- [Directive] Copy each of the following lines word for word, omitting the pictures.
****
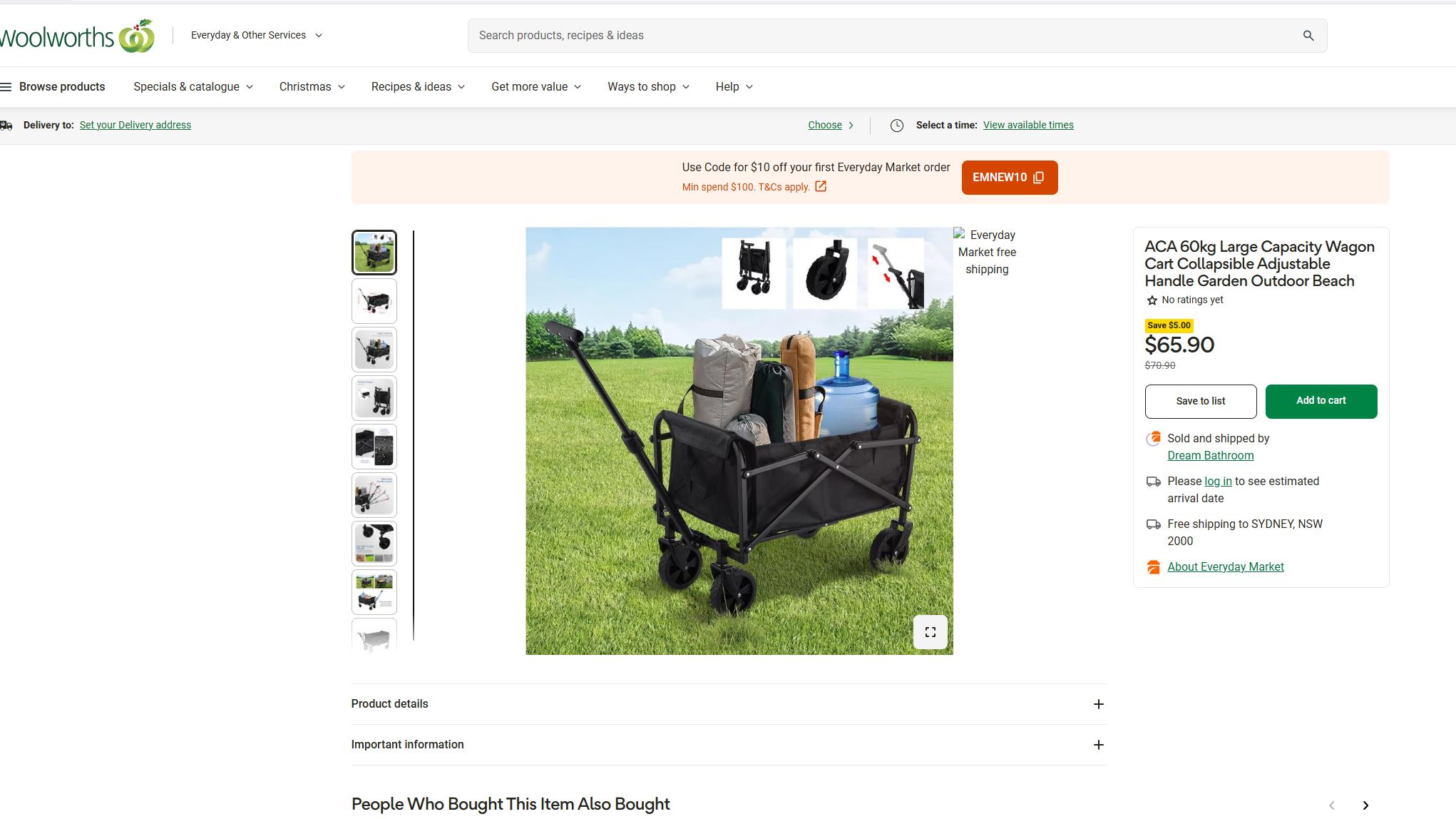
Task: Open the Dream Bathroom seller link
Action: pyautogui.click(x=1210, y=456)
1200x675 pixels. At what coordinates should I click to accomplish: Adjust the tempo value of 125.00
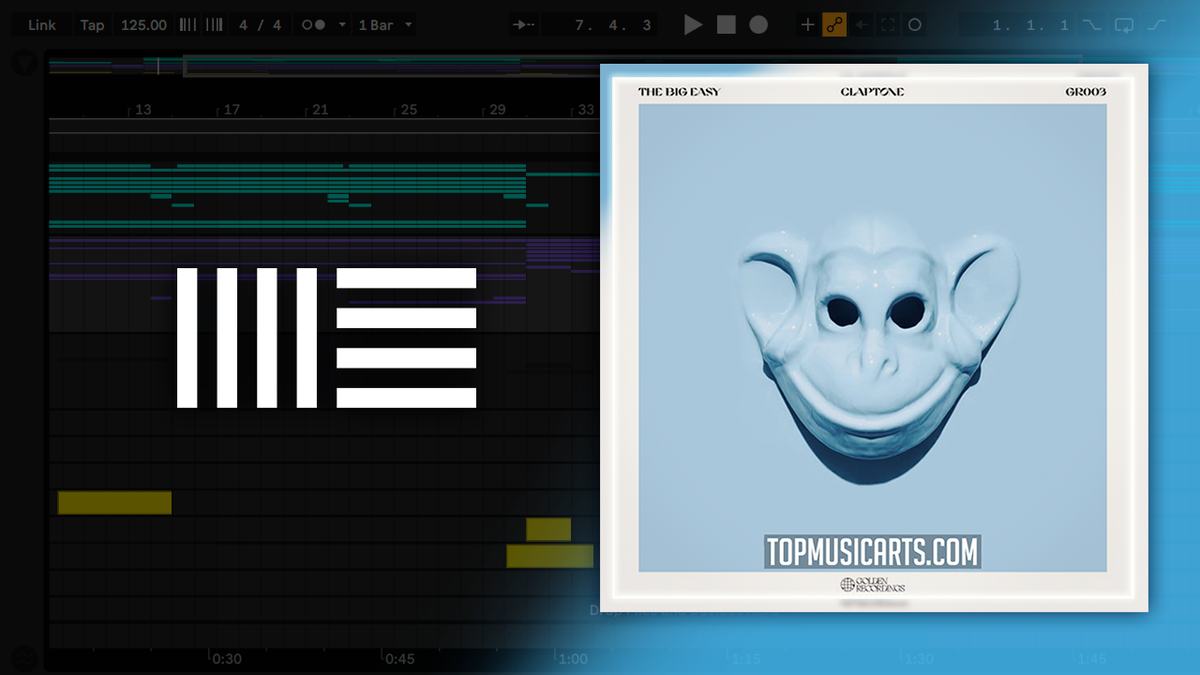tap(143, 24)
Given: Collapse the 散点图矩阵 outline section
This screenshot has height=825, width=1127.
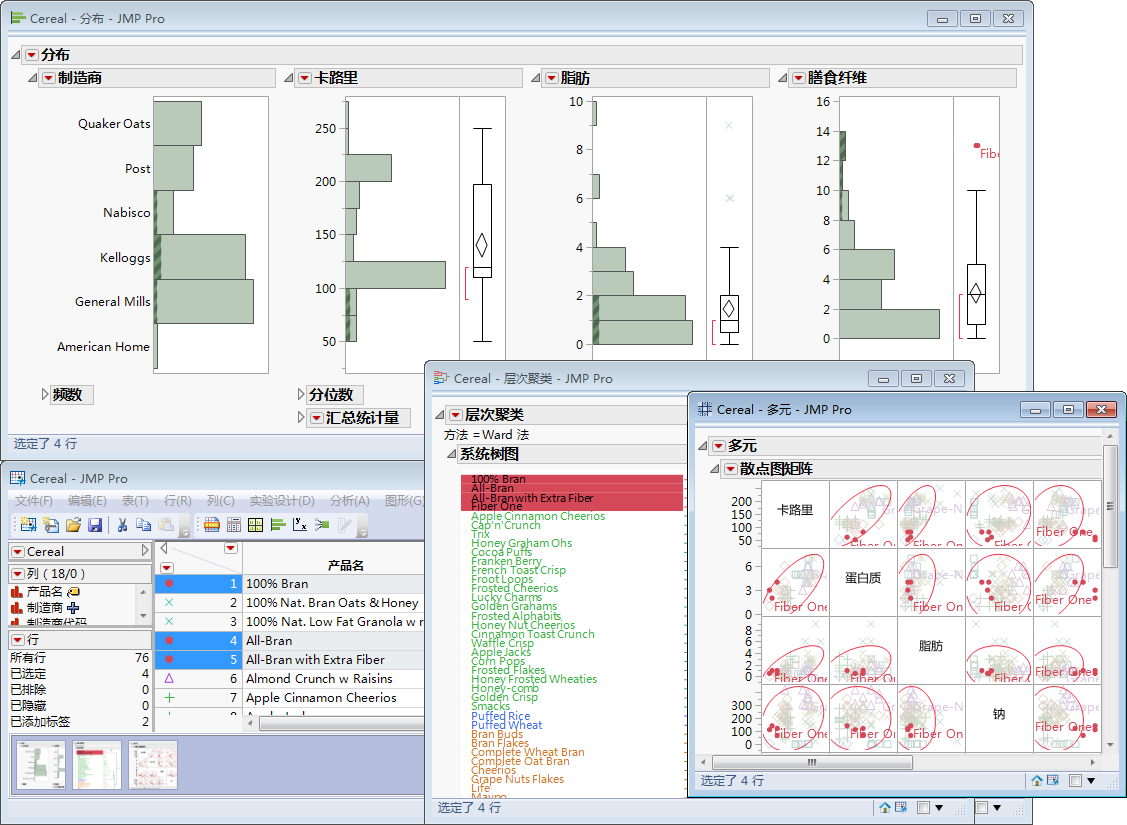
****
- [Output for this exercise]
Task: Open the Dream Bathroom seller link
Action: pyautogui.click(x=1210, y=456)
1200x675 pixels. At what coordinates should I click to accomplish: Adjust the tempo value of 125.00
tap(143, 24)
Given: Collapse the 散点图矩阵 outline section
This screenshot has height=825, width=1127.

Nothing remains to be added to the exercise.